→ HOW TO COMPLETE THIS TASK: Below is a listing; restate from it, character for character, the lines beginning at the line holding "Viewport: 1400px width, 760px" and ending at the line holding "Unfavorite Print RFID with its star", both included.

→ GIVEN ENTRIES:
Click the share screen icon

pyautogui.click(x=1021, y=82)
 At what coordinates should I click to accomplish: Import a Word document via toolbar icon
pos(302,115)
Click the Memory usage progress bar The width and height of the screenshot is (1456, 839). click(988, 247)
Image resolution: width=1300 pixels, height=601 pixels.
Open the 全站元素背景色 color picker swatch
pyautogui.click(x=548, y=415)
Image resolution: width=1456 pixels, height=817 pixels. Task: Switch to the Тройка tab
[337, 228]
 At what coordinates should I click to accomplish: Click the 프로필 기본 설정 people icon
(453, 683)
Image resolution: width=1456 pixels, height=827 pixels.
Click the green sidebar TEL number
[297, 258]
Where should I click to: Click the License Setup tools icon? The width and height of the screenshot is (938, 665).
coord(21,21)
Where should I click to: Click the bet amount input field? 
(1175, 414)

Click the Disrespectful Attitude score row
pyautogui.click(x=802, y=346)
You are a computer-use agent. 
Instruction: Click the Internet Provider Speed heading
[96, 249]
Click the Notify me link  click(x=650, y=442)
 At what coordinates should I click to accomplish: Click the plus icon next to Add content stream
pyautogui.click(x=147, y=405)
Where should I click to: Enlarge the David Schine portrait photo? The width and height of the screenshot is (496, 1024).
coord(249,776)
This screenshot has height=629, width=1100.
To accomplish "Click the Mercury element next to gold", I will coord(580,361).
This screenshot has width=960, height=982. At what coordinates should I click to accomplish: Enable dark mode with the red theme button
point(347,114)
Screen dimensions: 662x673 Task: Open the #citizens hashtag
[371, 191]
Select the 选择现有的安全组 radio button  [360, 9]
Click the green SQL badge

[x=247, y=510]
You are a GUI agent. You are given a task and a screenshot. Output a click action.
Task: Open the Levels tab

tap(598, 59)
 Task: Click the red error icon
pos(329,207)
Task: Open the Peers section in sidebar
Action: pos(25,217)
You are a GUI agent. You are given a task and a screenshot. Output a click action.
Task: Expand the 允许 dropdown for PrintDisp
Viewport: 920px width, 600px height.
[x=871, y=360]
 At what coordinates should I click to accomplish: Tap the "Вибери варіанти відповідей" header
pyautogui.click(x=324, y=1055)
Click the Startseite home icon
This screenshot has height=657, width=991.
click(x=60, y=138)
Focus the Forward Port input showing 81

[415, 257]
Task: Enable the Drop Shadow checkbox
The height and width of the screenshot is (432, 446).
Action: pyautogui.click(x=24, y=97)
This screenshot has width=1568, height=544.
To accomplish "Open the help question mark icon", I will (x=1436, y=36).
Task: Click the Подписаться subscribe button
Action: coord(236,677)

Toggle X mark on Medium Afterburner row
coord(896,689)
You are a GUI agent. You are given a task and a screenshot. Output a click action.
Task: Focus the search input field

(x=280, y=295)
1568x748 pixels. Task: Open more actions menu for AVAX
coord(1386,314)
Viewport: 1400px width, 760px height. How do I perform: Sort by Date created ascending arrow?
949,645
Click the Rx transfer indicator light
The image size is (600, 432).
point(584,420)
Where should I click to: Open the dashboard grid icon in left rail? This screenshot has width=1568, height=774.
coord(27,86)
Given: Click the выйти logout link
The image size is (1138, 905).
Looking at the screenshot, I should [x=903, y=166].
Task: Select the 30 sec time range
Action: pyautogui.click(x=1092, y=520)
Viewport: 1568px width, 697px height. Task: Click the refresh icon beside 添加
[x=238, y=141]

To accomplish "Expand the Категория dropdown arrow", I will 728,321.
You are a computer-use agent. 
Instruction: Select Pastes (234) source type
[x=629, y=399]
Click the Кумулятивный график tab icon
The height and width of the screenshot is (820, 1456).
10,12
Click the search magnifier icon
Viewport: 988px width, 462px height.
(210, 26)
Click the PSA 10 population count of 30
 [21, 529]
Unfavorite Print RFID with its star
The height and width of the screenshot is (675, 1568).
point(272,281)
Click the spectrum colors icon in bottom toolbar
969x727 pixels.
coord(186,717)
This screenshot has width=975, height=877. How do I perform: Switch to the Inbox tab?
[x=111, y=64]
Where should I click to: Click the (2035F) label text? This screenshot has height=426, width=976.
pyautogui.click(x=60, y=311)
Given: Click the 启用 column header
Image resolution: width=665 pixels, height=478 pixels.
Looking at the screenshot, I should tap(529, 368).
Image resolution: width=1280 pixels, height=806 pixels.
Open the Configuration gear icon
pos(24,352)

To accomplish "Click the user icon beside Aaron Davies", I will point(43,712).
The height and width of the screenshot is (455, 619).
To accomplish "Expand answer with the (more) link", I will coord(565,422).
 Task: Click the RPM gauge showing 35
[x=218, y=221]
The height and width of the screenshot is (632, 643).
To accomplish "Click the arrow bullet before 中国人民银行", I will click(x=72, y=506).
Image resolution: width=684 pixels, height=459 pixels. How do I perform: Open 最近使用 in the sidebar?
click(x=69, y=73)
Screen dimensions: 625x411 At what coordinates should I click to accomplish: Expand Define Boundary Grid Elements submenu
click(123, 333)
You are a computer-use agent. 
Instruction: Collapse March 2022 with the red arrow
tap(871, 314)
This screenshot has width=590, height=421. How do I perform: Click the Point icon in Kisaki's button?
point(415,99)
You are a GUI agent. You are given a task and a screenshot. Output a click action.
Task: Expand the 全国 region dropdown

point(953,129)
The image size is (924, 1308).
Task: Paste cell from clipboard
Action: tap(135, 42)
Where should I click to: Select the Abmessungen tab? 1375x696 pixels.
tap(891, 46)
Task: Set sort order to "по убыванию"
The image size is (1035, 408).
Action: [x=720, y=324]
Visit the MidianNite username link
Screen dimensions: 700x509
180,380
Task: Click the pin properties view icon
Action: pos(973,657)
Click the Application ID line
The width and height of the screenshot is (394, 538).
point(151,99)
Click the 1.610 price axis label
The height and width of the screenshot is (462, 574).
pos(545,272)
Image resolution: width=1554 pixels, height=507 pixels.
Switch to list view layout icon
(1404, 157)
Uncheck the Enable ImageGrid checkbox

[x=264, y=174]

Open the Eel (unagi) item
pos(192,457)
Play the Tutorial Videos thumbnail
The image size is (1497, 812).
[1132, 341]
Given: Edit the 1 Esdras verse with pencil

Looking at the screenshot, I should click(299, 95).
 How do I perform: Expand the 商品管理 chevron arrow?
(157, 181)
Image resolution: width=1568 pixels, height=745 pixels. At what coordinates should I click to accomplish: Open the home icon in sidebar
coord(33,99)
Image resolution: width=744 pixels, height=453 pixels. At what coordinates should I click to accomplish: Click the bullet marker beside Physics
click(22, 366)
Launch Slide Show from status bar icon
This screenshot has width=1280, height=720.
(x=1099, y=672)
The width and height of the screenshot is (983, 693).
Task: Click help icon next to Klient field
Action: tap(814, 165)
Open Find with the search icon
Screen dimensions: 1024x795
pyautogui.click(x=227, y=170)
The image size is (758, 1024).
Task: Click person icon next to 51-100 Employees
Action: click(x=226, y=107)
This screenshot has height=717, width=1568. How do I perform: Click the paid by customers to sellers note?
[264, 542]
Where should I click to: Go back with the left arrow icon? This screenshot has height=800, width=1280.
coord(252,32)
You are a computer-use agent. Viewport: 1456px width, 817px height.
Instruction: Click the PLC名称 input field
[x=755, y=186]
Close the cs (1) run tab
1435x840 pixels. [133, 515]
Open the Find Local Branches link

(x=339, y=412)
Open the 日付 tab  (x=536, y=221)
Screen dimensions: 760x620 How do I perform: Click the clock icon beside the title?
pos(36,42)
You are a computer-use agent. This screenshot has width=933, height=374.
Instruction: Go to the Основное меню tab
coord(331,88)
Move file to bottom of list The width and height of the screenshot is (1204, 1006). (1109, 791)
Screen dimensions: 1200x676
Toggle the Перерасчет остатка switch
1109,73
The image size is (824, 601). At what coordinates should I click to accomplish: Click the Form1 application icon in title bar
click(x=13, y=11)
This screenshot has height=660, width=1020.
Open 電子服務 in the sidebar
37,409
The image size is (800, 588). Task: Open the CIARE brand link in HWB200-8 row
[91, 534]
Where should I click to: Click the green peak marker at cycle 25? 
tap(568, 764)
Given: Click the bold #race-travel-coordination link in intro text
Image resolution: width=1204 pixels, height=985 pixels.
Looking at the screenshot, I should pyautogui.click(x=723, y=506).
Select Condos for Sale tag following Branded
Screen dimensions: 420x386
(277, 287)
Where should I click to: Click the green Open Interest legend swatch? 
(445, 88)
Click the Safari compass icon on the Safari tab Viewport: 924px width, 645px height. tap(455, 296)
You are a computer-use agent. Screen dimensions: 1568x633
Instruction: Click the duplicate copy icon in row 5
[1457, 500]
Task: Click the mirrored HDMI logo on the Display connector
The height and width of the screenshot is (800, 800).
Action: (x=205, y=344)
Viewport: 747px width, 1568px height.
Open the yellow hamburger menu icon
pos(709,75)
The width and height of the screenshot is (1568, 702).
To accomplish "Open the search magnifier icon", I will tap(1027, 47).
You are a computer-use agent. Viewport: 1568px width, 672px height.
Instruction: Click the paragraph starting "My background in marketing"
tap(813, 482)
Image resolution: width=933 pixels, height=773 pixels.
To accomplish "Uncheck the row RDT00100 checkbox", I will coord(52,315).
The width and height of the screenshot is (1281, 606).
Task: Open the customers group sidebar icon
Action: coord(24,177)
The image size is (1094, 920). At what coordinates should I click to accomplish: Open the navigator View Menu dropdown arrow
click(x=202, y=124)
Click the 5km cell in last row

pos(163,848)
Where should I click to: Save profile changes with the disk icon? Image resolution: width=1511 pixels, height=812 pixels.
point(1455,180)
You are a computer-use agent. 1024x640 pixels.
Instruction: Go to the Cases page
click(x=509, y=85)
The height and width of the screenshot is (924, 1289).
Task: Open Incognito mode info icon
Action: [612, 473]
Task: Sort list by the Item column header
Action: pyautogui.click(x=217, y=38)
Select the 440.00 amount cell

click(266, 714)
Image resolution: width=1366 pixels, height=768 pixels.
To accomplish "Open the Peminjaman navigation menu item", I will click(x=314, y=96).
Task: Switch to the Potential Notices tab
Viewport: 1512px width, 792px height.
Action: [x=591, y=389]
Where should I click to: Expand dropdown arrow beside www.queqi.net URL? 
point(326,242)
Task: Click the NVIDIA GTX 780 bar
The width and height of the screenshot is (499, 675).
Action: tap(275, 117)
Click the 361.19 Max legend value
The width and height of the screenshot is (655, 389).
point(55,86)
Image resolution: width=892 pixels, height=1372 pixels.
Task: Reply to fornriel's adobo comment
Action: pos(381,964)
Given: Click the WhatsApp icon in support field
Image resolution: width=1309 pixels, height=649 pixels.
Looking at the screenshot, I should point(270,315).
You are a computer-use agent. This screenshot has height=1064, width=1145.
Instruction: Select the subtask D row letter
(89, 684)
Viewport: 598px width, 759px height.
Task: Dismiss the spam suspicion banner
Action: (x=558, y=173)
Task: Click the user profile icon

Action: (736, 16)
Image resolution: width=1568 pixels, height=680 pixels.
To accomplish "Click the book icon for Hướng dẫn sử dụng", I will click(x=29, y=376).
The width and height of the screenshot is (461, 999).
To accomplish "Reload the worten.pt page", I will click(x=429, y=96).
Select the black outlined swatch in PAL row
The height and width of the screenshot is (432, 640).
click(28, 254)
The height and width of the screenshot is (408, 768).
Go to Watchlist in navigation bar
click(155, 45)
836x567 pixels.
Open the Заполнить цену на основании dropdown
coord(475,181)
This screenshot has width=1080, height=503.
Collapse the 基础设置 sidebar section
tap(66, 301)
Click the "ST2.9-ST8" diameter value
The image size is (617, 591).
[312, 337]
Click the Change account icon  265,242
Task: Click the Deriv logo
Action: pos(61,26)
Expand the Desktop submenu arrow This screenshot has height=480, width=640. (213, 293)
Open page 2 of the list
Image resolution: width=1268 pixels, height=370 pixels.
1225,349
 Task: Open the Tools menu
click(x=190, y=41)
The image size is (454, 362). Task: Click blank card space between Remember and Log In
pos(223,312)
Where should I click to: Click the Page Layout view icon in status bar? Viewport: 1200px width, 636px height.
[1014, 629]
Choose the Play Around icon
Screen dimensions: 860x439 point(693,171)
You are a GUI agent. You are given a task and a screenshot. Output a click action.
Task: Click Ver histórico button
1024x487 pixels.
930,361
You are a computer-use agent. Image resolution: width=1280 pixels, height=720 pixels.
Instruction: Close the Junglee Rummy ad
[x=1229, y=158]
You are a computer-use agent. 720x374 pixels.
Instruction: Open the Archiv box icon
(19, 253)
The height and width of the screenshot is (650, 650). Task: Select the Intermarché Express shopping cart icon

→ FINISHED EXERCISE:
Viewport: 1400px width, 760px height. How do I perform: Sort by Date created ascending arrow?
949,645
Click the Rx transfer indicator light
The image size is (600, 432).
point(584,420)
Where should I click to: Open the dashboard grid icon in left rail? This screenshot has width=1568, height=774.
coord(27,86)
Given: Click the выйти logout link
The image size is (1138, 905).
Looking at the screenshot, I should [x=903, y=166].
Task: Select the 30 sec time range
Action: pyautogui.click(x=1092, y=520)
Viewport: 1568px width, 697px height. Task: Click the refresh icon beside 添加
[x=238, y=141]

To accomplish "Expand the Категория dropdown arrow", I will 728,321.
You are a computer-use agent. 
Instruction: Select Pastes (234) source type
[x=629, y=399]
Click the Кумулятивный график tab icon
The height and width of the screenshot is (820, 1456).
10,12
Click the search magnifier icon
Viewport: 988px width, 462px height.
(210, 26)
Click the PSA 10 population count of 30
 [21, 529]
Unfavorite Print RFID with its star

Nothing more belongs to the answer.